--- Start RECORDS SHOWN ---

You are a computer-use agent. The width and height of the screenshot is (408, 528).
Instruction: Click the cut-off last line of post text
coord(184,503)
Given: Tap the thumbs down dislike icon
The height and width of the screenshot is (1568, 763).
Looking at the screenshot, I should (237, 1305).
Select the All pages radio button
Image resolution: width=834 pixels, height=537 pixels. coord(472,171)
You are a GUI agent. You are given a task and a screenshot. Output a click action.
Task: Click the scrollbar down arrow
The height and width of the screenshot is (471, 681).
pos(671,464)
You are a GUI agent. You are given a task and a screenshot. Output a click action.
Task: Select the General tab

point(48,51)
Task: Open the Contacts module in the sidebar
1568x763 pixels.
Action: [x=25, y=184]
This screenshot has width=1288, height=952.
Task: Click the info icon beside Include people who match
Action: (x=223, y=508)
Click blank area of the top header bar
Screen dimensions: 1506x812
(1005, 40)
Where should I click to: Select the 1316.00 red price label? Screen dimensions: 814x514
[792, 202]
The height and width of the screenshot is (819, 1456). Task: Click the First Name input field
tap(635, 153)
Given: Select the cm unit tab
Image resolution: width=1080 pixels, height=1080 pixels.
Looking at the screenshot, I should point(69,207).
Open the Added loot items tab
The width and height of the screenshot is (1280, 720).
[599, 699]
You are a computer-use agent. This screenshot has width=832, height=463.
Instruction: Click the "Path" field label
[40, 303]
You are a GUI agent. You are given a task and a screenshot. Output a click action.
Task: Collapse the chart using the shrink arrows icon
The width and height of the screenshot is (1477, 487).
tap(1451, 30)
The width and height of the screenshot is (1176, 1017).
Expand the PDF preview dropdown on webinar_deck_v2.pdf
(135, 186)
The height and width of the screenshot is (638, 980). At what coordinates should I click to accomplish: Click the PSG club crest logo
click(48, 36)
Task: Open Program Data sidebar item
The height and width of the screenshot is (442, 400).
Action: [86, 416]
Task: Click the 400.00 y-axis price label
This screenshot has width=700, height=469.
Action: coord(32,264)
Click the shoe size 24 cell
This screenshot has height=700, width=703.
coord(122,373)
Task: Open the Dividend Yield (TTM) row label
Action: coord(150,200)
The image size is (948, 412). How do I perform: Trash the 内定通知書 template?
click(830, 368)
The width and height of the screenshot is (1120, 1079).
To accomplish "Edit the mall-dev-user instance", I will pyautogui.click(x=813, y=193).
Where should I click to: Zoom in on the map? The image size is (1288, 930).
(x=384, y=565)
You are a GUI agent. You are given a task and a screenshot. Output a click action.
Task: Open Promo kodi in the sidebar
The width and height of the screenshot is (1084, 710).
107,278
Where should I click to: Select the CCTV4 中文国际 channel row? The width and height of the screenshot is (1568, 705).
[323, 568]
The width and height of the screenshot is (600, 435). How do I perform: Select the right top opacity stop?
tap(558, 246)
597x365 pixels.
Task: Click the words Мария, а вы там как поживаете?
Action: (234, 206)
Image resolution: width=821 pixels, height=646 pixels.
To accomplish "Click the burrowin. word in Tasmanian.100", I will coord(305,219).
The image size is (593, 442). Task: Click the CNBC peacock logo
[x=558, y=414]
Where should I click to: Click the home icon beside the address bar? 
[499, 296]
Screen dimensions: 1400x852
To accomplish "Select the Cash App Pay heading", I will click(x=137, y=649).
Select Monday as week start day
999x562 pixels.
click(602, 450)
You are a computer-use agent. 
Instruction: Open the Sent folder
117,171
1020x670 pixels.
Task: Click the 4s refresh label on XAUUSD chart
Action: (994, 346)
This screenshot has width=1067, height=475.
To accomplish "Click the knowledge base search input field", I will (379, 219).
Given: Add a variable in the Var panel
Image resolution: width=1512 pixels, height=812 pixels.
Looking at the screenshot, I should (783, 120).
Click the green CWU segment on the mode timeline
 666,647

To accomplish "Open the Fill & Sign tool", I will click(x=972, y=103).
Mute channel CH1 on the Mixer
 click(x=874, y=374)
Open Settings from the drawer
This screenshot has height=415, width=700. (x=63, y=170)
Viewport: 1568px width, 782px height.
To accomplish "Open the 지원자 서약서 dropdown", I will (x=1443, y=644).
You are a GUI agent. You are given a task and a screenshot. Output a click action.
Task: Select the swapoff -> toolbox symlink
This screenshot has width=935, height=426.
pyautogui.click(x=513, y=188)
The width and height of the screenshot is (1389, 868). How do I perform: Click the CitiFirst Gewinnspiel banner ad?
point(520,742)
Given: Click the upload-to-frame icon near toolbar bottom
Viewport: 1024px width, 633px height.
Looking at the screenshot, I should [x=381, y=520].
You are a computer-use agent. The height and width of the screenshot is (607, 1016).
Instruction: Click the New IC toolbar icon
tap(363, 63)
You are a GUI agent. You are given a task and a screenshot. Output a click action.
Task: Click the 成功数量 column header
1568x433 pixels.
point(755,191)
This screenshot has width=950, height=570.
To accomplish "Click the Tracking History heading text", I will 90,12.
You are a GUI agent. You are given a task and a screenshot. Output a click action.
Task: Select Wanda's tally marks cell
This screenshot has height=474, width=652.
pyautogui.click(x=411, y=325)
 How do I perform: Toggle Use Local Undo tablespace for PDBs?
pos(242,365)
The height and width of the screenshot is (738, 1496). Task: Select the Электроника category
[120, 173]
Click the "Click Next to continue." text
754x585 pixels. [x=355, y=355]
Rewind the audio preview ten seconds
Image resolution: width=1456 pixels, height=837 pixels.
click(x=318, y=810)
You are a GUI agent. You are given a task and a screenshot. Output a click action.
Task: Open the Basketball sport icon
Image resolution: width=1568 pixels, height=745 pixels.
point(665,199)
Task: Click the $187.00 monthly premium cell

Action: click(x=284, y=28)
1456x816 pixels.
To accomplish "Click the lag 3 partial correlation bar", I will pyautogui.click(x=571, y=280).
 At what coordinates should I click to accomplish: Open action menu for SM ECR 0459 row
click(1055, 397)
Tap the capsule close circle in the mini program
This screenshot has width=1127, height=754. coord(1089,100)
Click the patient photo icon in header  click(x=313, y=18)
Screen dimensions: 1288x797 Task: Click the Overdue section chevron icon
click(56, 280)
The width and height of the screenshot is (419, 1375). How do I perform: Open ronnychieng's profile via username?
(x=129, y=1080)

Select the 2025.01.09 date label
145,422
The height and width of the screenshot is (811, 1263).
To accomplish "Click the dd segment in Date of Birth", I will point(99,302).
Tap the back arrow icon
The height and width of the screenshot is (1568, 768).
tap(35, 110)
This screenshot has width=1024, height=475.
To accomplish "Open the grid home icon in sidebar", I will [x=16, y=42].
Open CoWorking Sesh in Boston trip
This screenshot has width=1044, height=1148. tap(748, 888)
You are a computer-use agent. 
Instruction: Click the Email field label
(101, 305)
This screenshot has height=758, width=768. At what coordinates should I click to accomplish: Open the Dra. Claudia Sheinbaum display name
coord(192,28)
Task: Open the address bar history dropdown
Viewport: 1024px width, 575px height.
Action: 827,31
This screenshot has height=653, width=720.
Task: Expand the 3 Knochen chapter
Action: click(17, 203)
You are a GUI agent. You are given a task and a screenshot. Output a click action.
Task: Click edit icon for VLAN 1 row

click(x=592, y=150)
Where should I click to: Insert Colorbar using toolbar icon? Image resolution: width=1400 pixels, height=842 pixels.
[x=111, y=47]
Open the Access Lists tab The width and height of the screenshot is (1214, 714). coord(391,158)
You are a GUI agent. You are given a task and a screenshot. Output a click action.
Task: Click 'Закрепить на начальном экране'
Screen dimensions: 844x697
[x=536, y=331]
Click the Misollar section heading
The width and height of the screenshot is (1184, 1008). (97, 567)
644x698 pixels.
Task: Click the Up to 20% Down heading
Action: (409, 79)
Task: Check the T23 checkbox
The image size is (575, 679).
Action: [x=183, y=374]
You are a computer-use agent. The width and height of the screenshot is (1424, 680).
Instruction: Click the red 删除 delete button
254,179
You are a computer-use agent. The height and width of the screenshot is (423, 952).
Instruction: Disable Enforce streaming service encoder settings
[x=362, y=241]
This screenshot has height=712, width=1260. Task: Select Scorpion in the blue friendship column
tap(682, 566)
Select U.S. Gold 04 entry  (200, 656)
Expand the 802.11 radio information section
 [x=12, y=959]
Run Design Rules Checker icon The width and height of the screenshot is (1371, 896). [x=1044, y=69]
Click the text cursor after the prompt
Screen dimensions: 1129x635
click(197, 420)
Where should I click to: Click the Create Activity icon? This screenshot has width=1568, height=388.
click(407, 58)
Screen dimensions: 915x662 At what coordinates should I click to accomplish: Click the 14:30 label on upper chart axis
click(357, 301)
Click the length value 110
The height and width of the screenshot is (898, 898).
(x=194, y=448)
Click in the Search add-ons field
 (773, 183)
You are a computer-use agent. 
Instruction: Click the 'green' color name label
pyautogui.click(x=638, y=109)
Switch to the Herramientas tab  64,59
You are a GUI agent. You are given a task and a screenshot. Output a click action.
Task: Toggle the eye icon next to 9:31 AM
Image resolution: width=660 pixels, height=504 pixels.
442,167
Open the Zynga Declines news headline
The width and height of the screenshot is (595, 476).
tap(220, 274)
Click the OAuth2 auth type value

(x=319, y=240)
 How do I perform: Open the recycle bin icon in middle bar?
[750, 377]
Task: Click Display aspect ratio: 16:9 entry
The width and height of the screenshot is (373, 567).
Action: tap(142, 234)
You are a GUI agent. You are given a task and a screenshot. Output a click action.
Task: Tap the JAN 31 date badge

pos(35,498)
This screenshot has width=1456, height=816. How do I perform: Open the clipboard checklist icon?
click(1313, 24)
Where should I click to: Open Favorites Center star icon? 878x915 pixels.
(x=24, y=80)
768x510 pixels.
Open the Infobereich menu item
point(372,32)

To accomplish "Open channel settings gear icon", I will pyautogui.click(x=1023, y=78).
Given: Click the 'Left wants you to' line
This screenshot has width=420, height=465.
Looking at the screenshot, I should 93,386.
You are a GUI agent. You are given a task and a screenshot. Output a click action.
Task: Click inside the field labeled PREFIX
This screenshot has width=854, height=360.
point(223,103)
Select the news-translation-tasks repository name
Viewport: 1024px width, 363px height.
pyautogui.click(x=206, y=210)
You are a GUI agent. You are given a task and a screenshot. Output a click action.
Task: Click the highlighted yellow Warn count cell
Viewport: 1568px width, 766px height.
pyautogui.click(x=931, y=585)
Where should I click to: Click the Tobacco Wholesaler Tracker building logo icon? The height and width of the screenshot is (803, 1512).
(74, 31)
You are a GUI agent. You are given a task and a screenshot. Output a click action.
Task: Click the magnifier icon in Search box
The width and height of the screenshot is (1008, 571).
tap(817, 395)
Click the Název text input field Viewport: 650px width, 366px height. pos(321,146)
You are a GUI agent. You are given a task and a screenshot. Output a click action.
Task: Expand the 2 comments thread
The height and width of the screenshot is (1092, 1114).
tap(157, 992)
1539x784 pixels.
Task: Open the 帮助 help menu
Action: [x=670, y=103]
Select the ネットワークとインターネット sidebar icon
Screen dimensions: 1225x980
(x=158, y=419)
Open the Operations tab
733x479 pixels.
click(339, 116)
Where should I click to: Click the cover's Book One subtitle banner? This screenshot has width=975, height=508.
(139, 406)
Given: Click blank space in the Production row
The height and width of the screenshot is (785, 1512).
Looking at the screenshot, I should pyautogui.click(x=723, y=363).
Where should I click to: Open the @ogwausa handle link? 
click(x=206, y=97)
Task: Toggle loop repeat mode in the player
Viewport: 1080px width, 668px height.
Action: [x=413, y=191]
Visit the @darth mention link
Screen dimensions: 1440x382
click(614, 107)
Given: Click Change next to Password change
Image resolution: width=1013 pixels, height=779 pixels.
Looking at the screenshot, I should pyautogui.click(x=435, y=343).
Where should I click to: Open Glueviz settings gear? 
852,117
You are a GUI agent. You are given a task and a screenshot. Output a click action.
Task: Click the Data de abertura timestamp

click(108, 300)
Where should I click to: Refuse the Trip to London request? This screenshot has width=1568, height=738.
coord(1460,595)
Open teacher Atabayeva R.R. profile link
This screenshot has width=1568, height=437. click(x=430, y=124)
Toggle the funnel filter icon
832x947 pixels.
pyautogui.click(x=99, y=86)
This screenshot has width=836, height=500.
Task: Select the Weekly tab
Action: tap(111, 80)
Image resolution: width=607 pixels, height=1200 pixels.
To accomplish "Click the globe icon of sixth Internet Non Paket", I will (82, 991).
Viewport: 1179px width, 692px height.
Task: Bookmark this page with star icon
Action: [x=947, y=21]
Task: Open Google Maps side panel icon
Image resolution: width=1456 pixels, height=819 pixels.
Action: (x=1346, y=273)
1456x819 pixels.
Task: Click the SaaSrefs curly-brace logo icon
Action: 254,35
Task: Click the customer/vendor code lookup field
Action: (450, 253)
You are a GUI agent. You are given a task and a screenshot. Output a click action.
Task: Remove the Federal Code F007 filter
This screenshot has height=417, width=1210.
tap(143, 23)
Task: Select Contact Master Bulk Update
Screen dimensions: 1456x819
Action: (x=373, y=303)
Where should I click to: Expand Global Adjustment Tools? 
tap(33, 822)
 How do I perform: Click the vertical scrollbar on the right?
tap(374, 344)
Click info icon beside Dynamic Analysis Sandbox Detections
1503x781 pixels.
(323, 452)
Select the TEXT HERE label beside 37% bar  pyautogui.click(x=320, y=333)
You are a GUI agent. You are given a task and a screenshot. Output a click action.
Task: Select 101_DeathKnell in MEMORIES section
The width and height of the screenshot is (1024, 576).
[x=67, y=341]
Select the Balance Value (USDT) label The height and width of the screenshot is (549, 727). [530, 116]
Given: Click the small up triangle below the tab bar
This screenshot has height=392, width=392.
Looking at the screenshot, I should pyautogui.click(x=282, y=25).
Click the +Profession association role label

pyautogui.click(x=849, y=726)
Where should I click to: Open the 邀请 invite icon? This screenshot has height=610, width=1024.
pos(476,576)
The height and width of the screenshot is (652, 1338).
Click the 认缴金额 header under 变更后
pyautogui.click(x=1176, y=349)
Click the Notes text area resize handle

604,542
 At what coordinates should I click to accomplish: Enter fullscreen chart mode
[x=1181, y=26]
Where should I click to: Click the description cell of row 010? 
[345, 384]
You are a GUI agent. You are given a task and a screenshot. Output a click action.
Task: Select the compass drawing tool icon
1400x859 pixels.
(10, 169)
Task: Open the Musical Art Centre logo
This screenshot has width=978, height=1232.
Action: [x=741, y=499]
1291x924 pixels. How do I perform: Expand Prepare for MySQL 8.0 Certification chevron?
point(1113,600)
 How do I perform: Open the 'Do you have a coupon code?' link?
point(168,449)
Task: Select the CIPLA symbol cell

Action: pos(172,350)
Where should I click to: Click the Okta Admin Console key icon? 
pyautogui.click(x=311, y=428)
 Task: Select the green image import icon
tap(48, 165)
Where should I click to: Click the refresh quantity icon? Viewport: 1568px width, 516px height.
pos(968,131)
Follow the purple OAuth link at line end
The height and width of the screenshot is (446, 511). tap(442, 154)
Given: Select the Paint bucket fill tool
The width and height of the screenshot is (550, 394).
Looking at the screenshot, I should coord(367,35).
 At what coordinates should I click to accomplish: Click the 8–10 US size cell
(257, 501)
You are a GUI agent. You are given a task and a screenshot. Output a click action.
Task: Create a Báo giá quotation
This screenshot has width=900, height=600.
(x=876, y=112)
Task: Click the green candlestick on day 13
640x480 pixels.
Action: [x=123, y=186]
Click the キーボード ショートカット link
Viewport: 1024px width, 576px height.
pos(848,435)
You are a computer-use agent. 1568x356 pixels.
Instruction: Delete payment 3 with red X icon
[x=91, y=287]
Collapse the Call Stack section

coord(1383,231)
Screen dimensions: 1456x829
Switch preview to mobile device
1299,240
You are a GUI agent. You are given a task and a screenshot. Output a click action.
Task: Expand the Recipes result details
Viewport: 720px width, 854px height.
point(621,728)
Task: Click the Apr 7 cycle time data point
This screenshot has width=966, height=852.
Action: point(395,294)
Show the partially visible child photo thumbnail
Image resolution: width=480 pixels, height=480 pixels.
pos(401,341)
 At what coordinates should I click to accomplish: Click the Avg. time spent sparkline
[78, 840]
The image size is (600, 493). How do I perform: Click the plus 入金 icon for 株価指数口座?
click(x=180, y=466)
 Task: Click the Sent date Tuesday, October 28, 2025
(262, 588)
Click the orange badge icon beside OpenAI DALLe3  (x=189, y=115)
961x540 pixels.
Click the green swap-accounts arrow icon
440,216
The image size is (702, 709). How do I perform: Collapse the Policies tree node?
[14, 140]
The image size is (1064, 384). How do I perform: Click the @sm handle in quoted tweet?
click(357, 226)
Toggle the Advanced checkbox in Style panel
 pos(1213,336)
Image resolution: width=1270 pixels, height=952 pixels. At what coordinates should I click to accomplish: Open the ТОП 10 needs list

--- End RECORDS SHOWN ---

> [WHAT IS NEEDED]: Retype the rows starting at the line containing "Task: Click the $187.00 monthly premium cell" and ending at the line containing "[x=111, y=47]", both included.

> [WORKED ANSWER]:
Task: Click the $187.00 monthly premium cell

Action: click(x=284, y=28)
1456x816 pixels.
To accomplish "Click the lag 3 partial correlation bar", I will pyautogui.click(x=571, y=280).
 At what coordinates should I click to accomplish: Open action menu for SM ECR 0459 row
click(1055, 397)
Tap the capsule close circle in the mini program
This screenshot has width=1127, height=754. coord(1089,100)
Click the patient photo icon in header  click(x=313, y=18)
Screen dimensions: 1288x797 Task: Click the Overdue section chevron icon
click(56, 280)
The width and height of the screenshot is (419, 1375). How do I perform: Open ronnychieng's profile via username?
(x=129, y=1080)

Select the 2025.01.09 date label
145,422
The height and width of the screenshot is (811, 1263).
To accomplish "Click the dd segment in Date of Birth", I will point(99,302).
Tap the back arrow icon
The height and width of the screenshot is (1568, 768).
tap(35, 110)
This screenshot has width=1024, height=475.
To accomplish "Open the grid home icon in sidebar", I will [x=16, y=42].
Open CoWorking Sesh in Boston trip
This screenshot has width=1044, height=1148. tap(748, 888)
You are a computer-use agent. 
Instruction: Click the Email field label
(101, 305)
This screenshot has height=758, width=768. At what coordinates should I click to accomplish: Open the Dra. Claudia Sheinbaum display name
coord(192,28)
Task: Open the address bar history dropdown
Viewport: 1024px width, 575px height.
Action: 827,31
This screenshot has height=653, width=720.
Task: Expand the 3 Knochen chapter
Action: click(17, 203)
You are a GUI agent. You are given a task and a screenshot. Output a click action.
Task: Click edit icon for VLAN 1 row

click(x=592, y=150)
Where should I click to: Insert Colorbar using toolbar icon? Image resolution: width=1400 pixels, height=842 pixels.
[x=111, y=47]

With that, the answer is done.